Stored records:
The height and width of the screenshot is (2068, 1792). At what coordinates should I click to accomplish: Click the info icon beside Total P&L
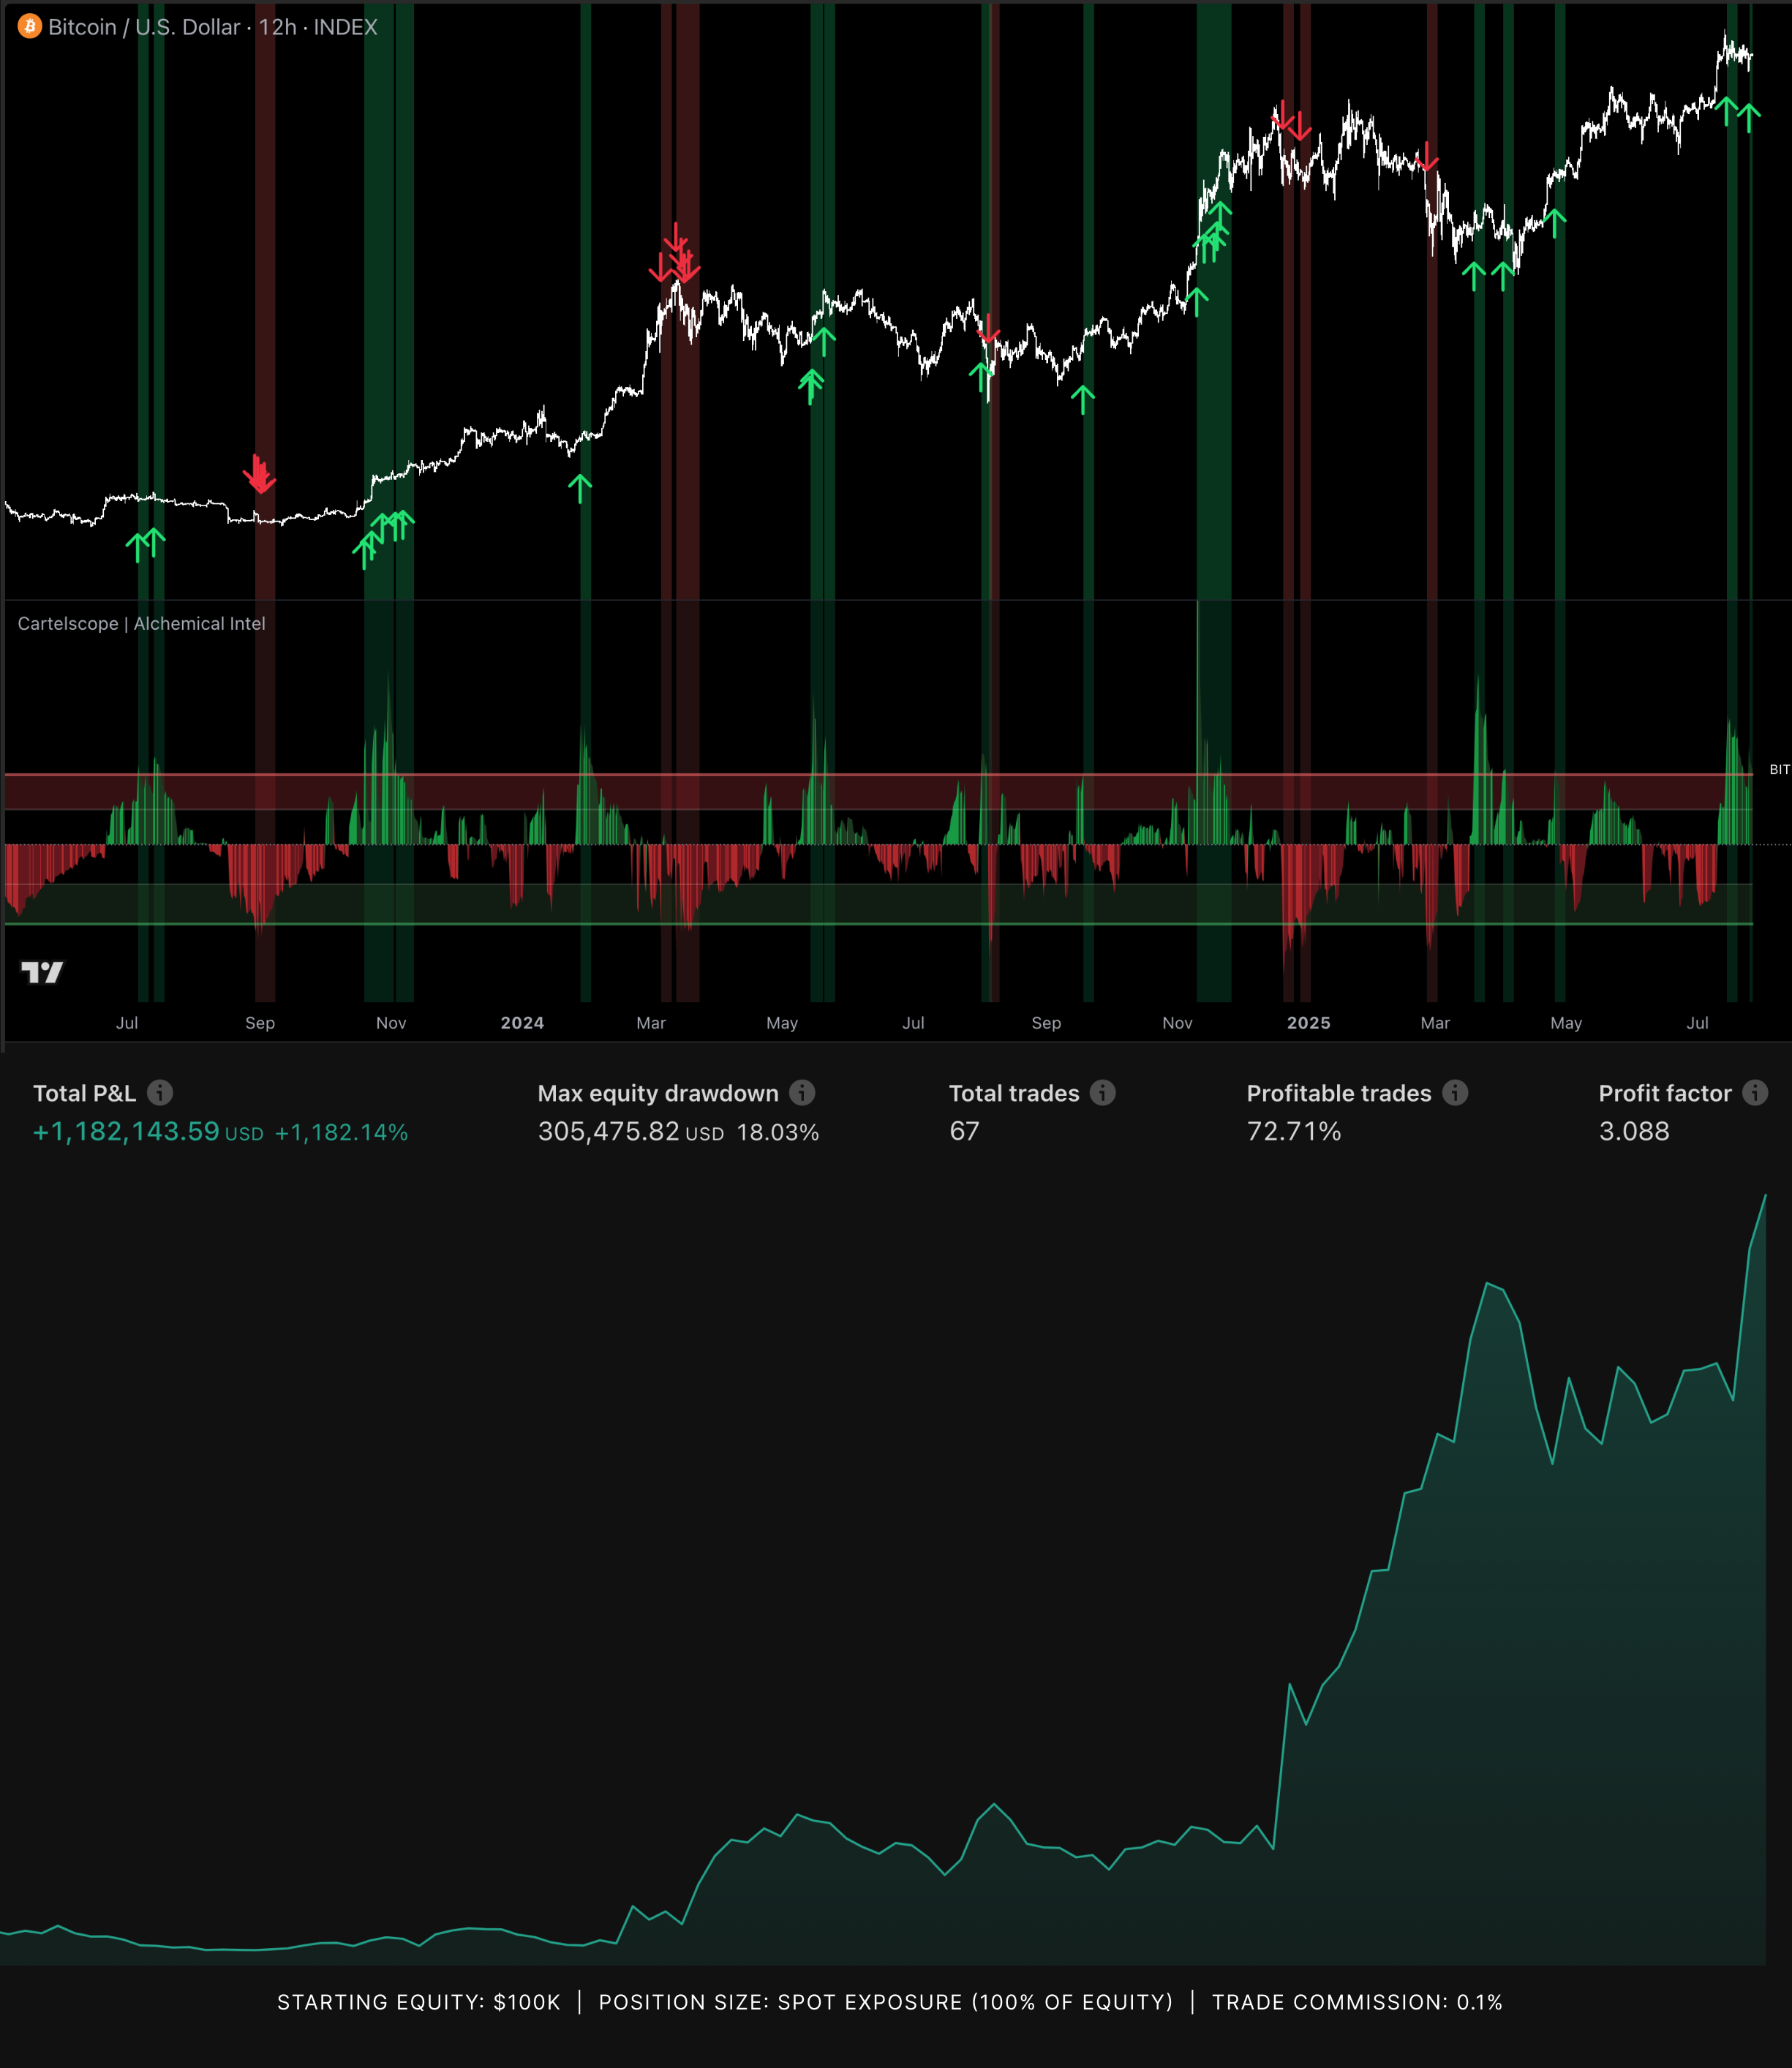coord(160,1092)
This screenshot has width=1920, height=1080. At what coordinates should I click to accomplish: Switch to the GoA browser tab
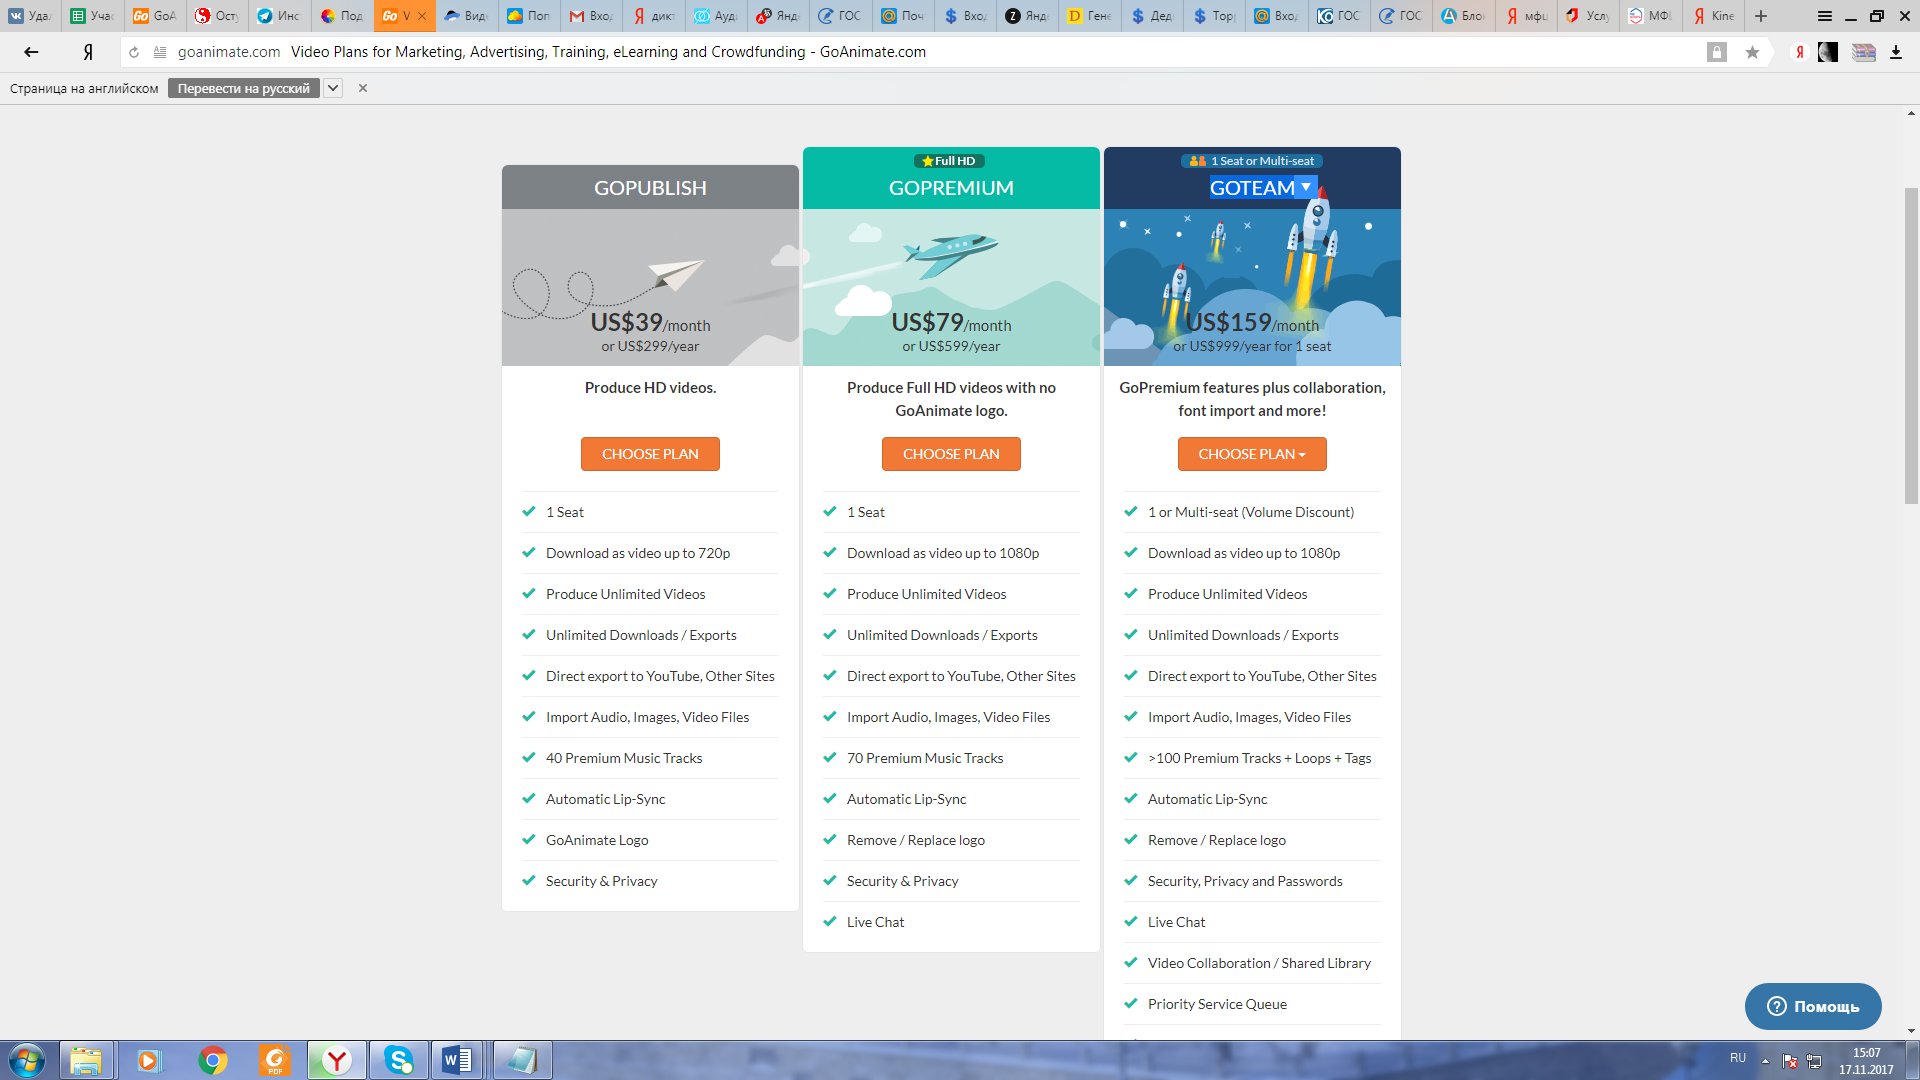(x=155, y=16)
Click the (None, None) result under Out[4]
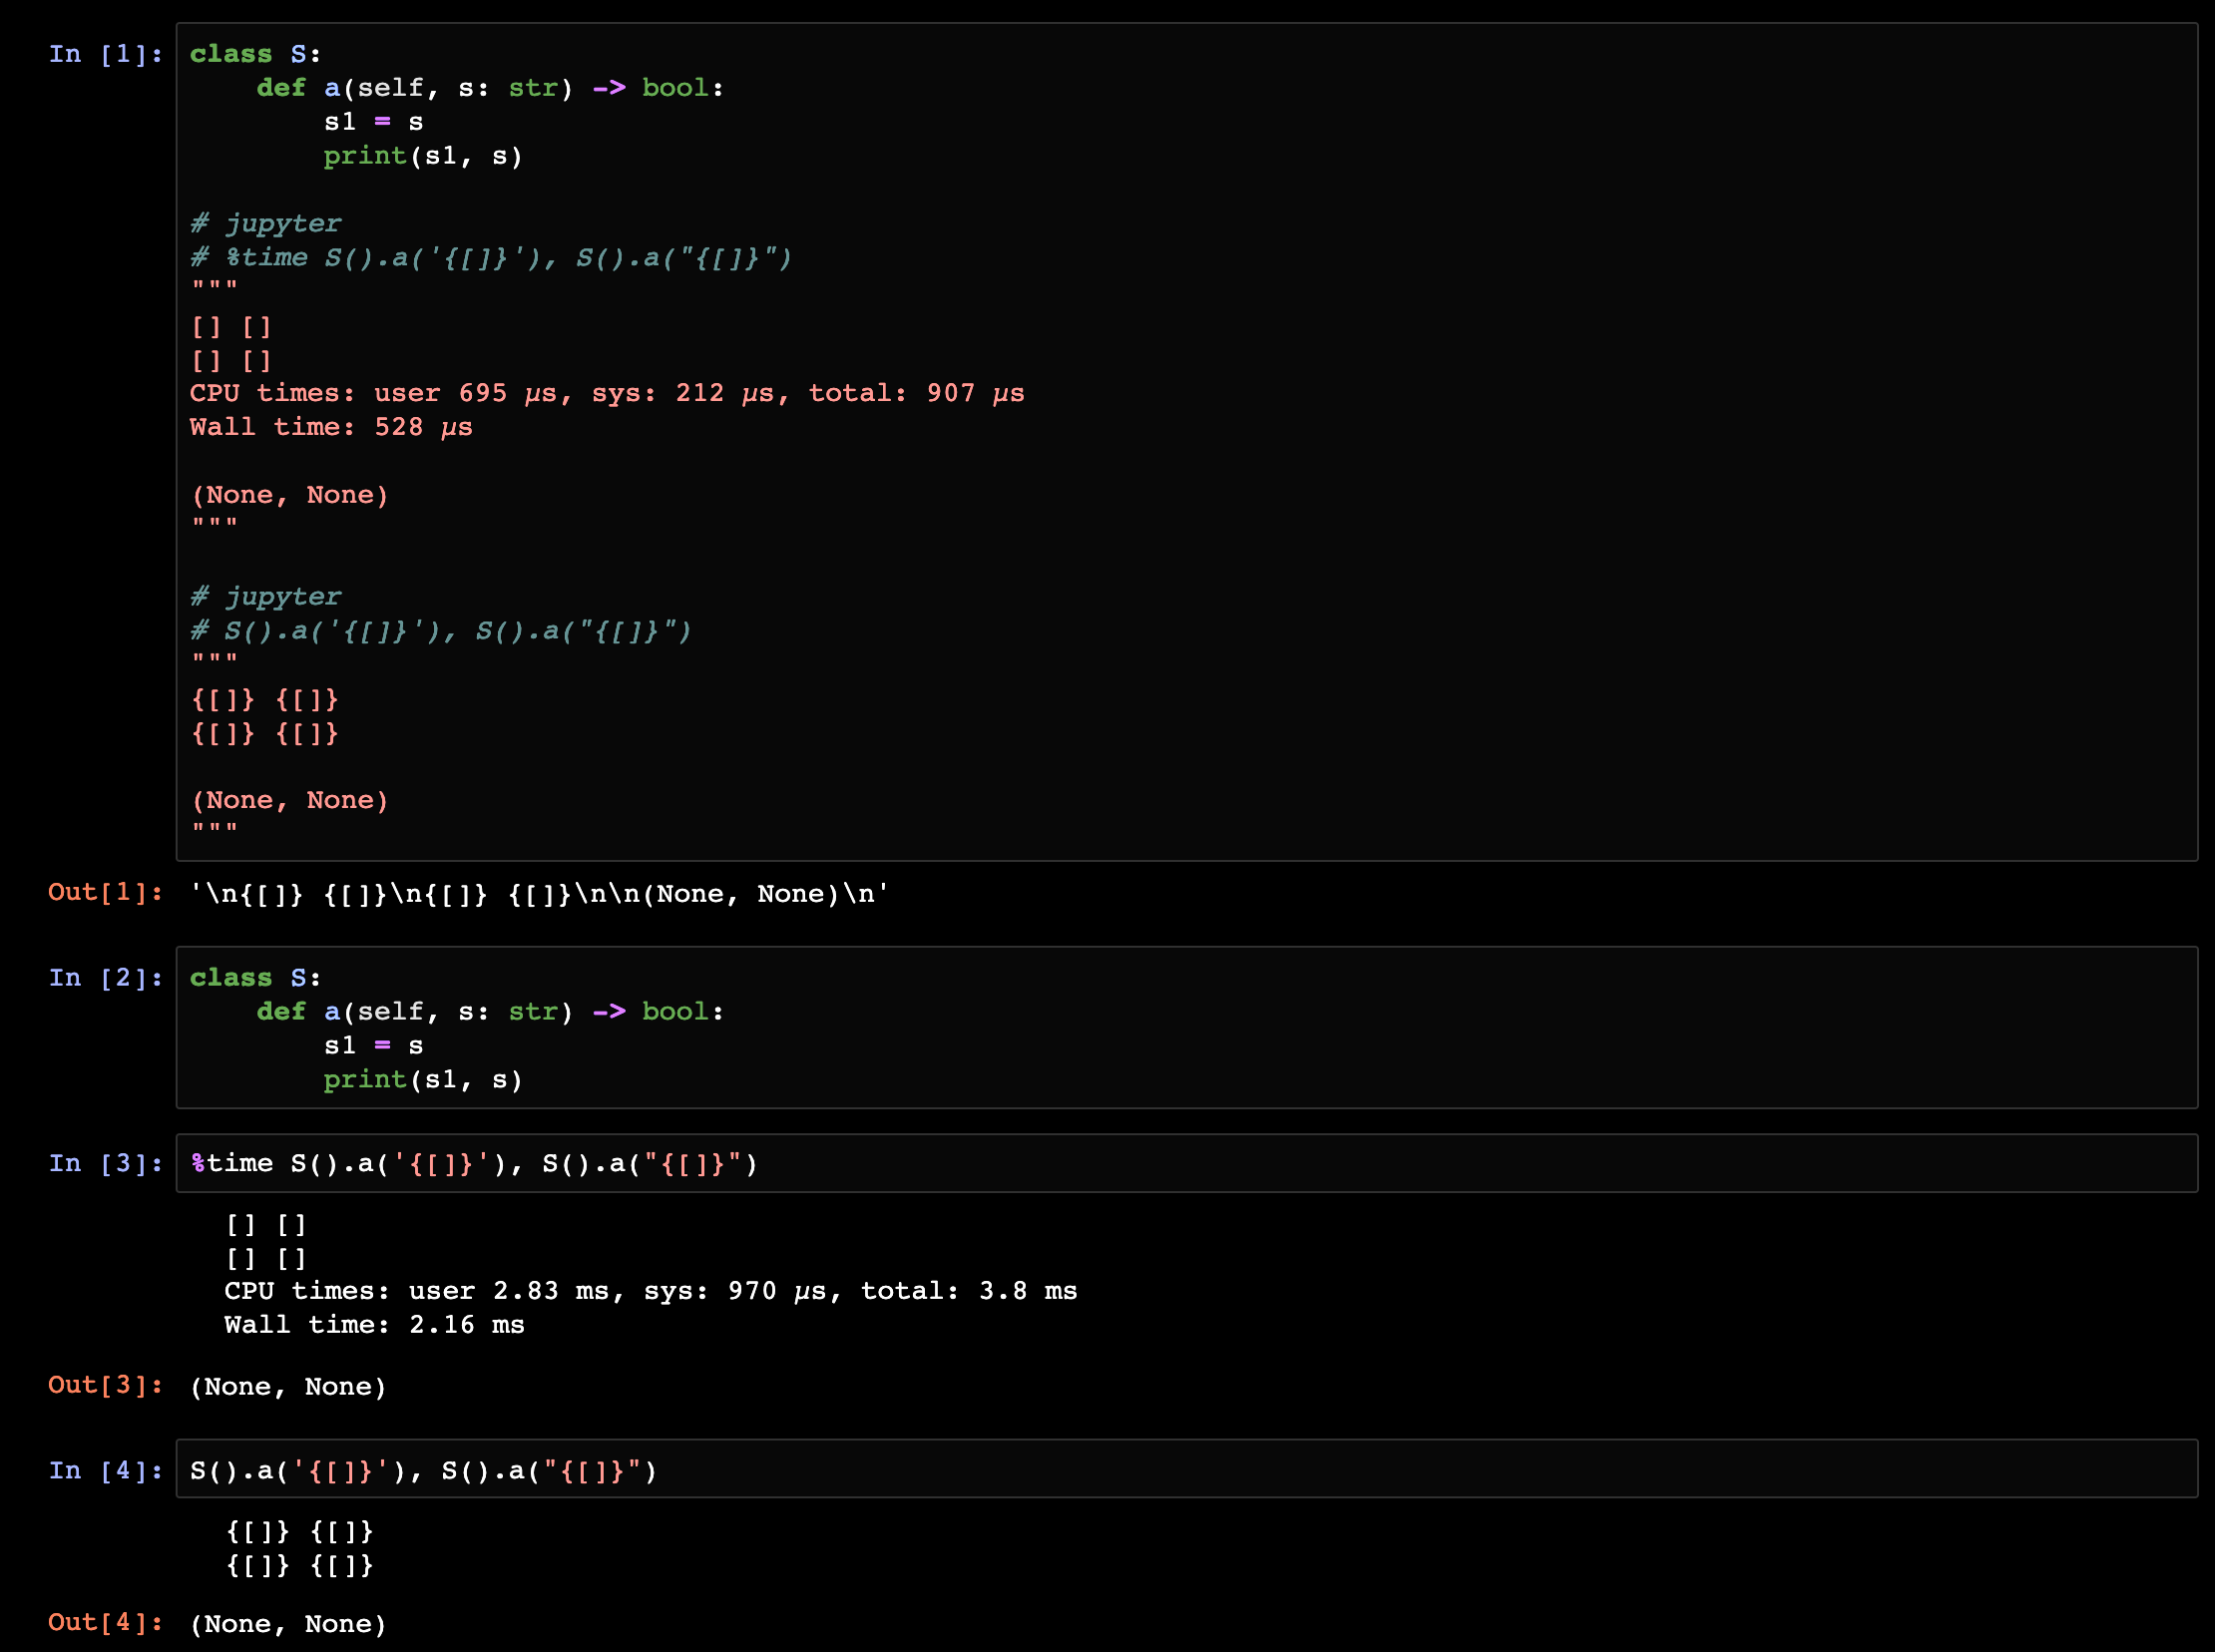This screenshot has height=1652, width=2215. (x=288, y=1624)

*Exercise requirements*. Without including a single picture, restate all of the data word for word.

*Result for this exercise*.
The height and width of the screenshot is (2068, 1792). At what coordinates should I click to accomplish: Click the info icon beside Total P&L
coord(160,1092)
This screenshot has width=1920, height=1080. At what coordinates should I click to accomplish: Switch to the GoA browser tab
(x=155, y=16)
Click the (None, None) result under Out[4]
This screenshot has height=1652, width=2215. (x=288, y=1624)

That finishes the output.